If Ruby is walking around in her pyjamas and told to put on her day clothes, she will put them on but leave the pyjamas on underneath, because she was not told to take them off first.

That is how an algorithm functions: It needs to be told the exact steps to take and when to take them in order to complete a given task or objective.

I might inadvertently teach children to be cheeky, but at least they learn some important things along the way. One of them is that when you write code, it is never perfect from the start, but you must always come back to make corrections.

Indeed, programming is a process of solving a problem step by step, somewhat like following a baking recipe. A key thing to understand is that even big problems can be broken down into smaller problems.

Crowdsourcing jackpot

In 2014, Liukas set up a Kickstarter campaign to raise funds for a children’s book about programming.

The target was 10,000 dollars, but to her great surprise the crowdsourcing campaign raised 380,000 dollars. Hello Ruby! Maailman paras koodisatukirja, “the world’s best coding storybook”, was published in Finnish in 2015.

Now, there are four Hello Ruby children’s books and they have been translated into 25 languages. The biggest markets for these books are in China, Japan, the United States and the Middle East.

Liukas’ second book was born from the idea that it would be lovely to understand how a computer works. The basic principles behind its functions are still the same as they were 70 years ago.

In the book Journey Inside the Computer, Ruby falls inside a computer and explores the world of components with Mouse, her new friend. The girl admires bits, meets logic gates and gets to know the computer’s parts and programmes.

This is the last generation to know a computer by its screen and mouse. Future generations will talk with computers and they will be everywhere – in cars, stores, even the microchip in your dog will be a computer.

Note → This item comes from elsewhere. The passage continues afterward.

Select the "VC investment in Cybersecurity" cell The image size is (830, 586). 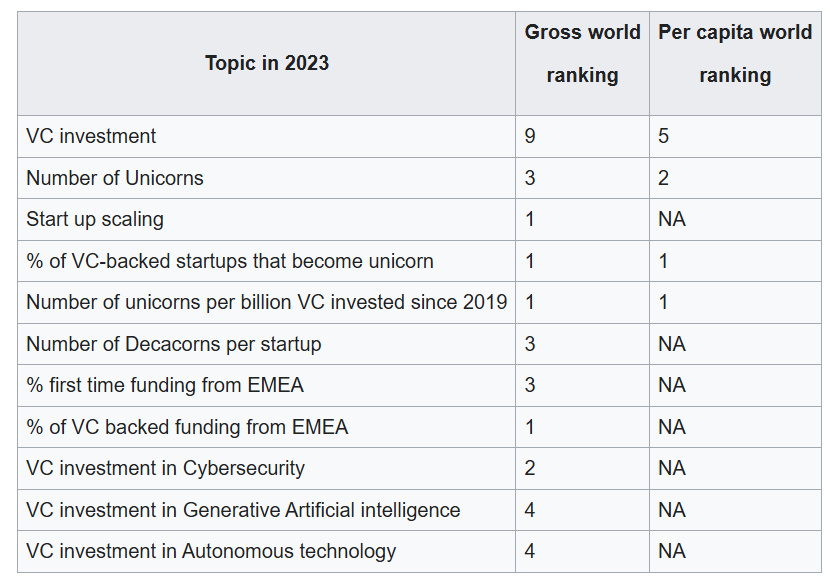click(165, 468)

Technology can be used to change the world

Liukas also gives lessons at school to teach children to code. The stories and games help children to learn the logic of computers and programming. One of her highlights of these lessons was when a small girl came to her holding a bicycle light in her hand, and said: “Linda, my dad and I could go on a cycling trip and in the tent in the evening, this light could also be a film projector”.

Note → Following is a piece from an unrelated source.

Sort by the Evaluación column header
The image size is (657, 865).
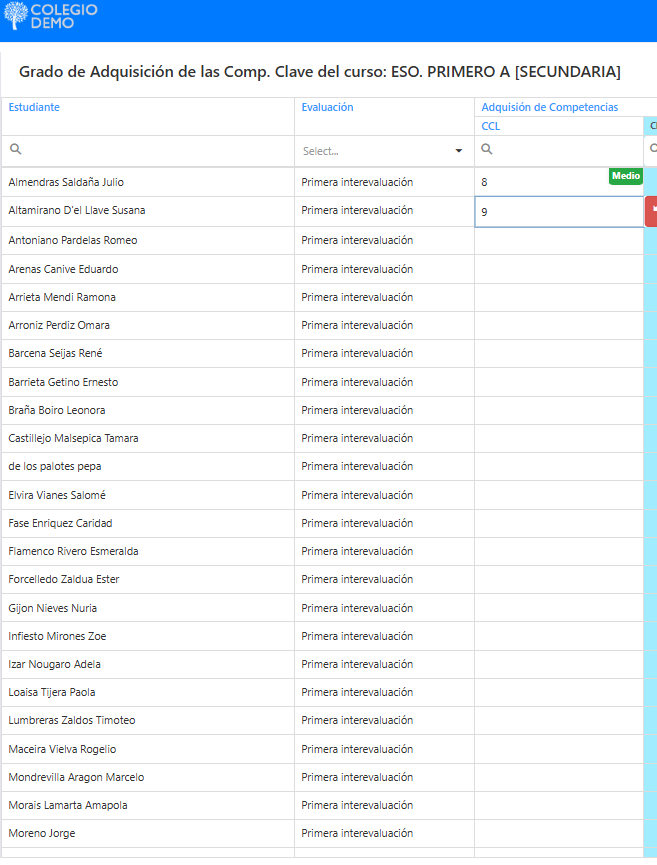point(327,107)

I look forward to the moments when children understand that they can help solve big problems. That girl understood that technology can change the world and that she can play a part in that.

To illustrate how computers and creativity can be combined in the adult world, Liukas tells a story about Marimekko, a Finnish clothing brand.

I have sometimes wondered what if Armi Ratia, Marimekko’s founder, had been a programmer. She once said that designing clothes just happened to be the channel she used to express herself, but it could also have been something else.

That inspired Liukas to see what would happen if she fed a large number of Marimekko’s playful product names into an artificial intelligence. It took a bit of time and effort, but in the end the effort paid off and the computer began to produce quite funny and fitting words, such as “pyininpakka”, “tanohalti”, “putti”, “pukukka”, “tirkka” and “ruitintullo”.

Even Marimekko’s people liked the names that the computer produced. However, Liukas points out that the machine is not any smarter than before, but it has become superb at finding regularities that humans cannot see. Essentially, a computer will always need a human to set goals for it so that it can function intelligently.

Humans ask the questions, the machine gives the answers. Technology is a tool that humans need to solve problems.


Liukas spoke at the at Sosiaali- ja terveydenhuollon atk-päivät, an IT event for social services and healthcare in Jyväskylä on May 2018.